During the February 20th Alamosa city council meeting Alamosa Mayor Ty Coleman, front right, presents a proclamation and award to Amarah for her dedicated service to others and the community. From left behind them are Alamosa Councilors David Broyles, Charles Griego, Jan Vigil, Kristina Daniel (behind the mayor) and Liz Hensley./Courier photo by Ruth Heide

ALAMOSA — Teenage columnist and advocate for “Kids Like Me” Amarah received a standing ovation Wednesday night at the Alamosa city council meeting when the city issued a proclamation in recognition of her hard work and dedication to helping others and the community.

Thinking she was attending the meeting to provide an update on her work, Amarah was totally surprised by the recognition.

“You do so many wonderful things in our community touching the lives of so many people,” Alamosa Mayor Ty Coleman told Amarah. “By your writing in the newspaper you reach so many people and give them hope, and sometimes all people need is a little bit of hope … I can truly see you do that.”

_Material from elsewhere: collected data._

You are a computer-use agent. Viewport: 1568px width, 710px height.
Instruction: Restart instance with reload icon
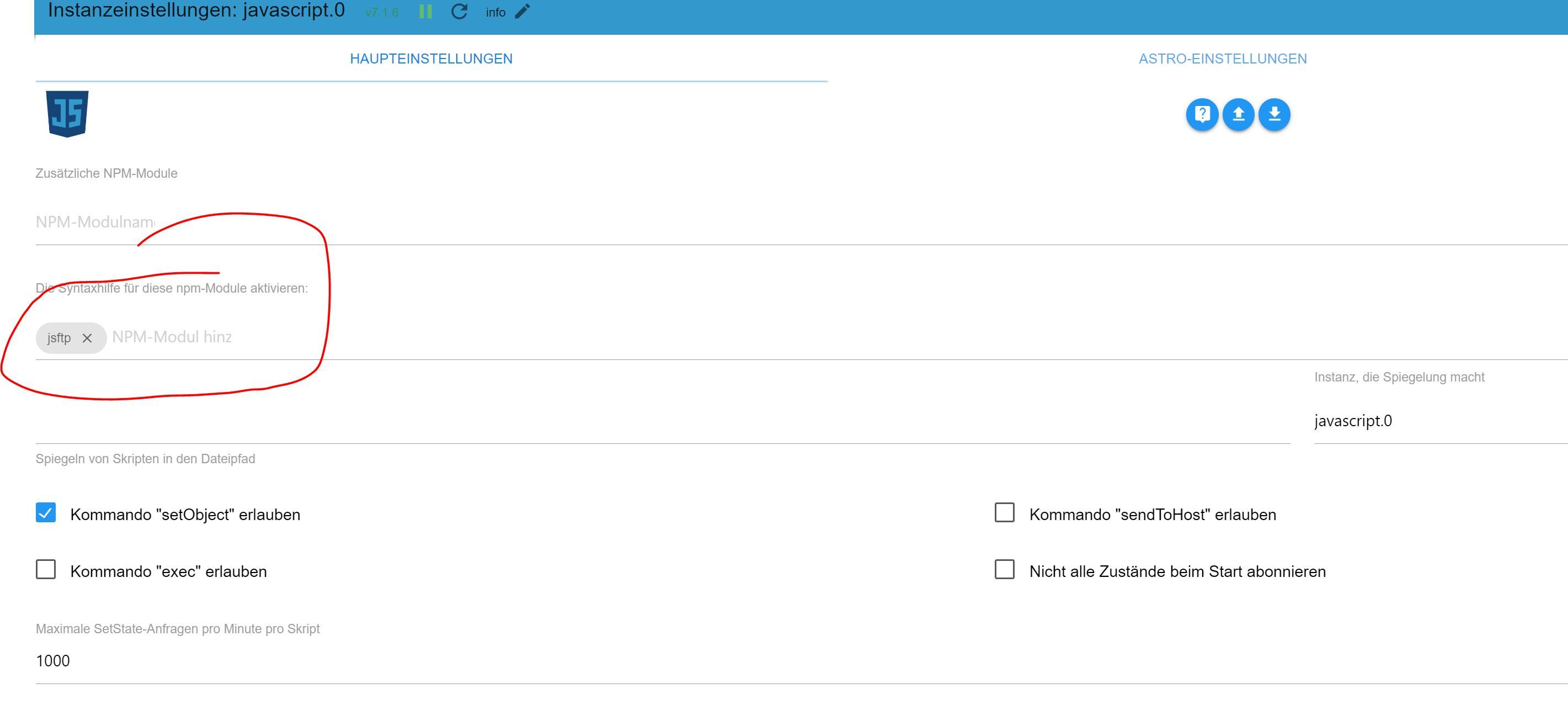pyautogui.click(x=459, y=12)
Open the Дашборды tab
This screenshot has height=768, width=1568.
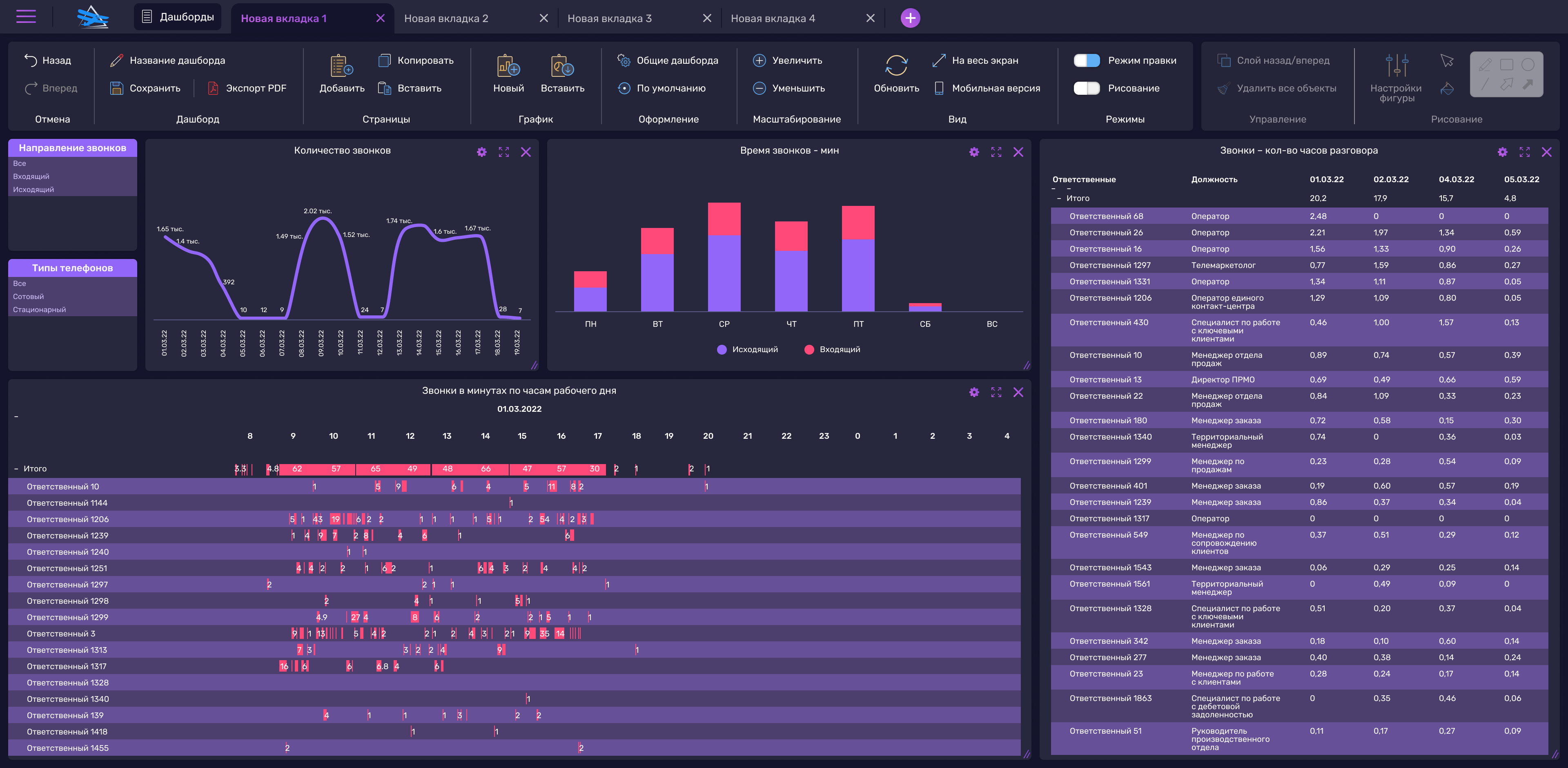178,17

Amarah, the survivor of childhood neglect and abuse who now lives with her grandmother, writes a weekly column, Amarah’s Corner “Kids Like Me” where she addresses issues of addiction and shares stories of addicts and recovery. She also founded “Hope For Kids Like Me,” a nonprofit organization that has reached out to other youth who are children of addicts like Amarah is. Amarah has conducted an annual food, clothing and toy drive for “Kids Like Me” at Christmastime.

The city council presented Amarah a plaque with the proclamation on it as well as a plaque from Amarah’s foundation board.

“Amarah has committed to helping children and adults who have suffered or are suffering from abuse and neglect due to drug addition, use of alcohol, and bullying,” the proclamation stated.

“Amarah spends an enormous amount of her time, energy, and dedication to helping people in our community … Amarah continues to keep her focus on helping others heal by providing resources, bibles, and holding toy, food and warm clothing drives.”

Amarah thanked the council and said she felt like she had done so little, partially because of the words spoken to her when she was young that made her feel less valuable.

Alamosa councilors affirmed her value and told her she was making a difference in people’s lives including their own.

Alamosa Councilor Liz Hensley said she felt blessed to have become Amarah’s friend and has gone to lunch with her and hung out with her. She said she knew Amarah had been through some hard things but has given so much to others, and she wanted her to know “how awesome you are.”

She added that Amarah has many talents. “We are blessed as a community to have you here.”

Hensley concluded, “I know you are going to go far in life. I feel blessed that our paths have crossed.”

Councilman David Broyles thanked Amarah for her leadership, and Councilman Charles Griego added his words to the mayor’s that Amarah was giving hope to others, and he thanked her for spending time to help others.

Councilor Kristina Daniel said she knew some of the people Amarah had featured in her columns and knew how much it meant to them. “You change their lives by asking them to contribute to your column. Thank you for your work and all the hope and love you bring to our community.”

Amarah thanked the council and said it was not just her but all those who were also willing to share their stories.

Those on hand to recognize Amarah for her good work in the community included Alamosa County Sheriff Robert Jackson.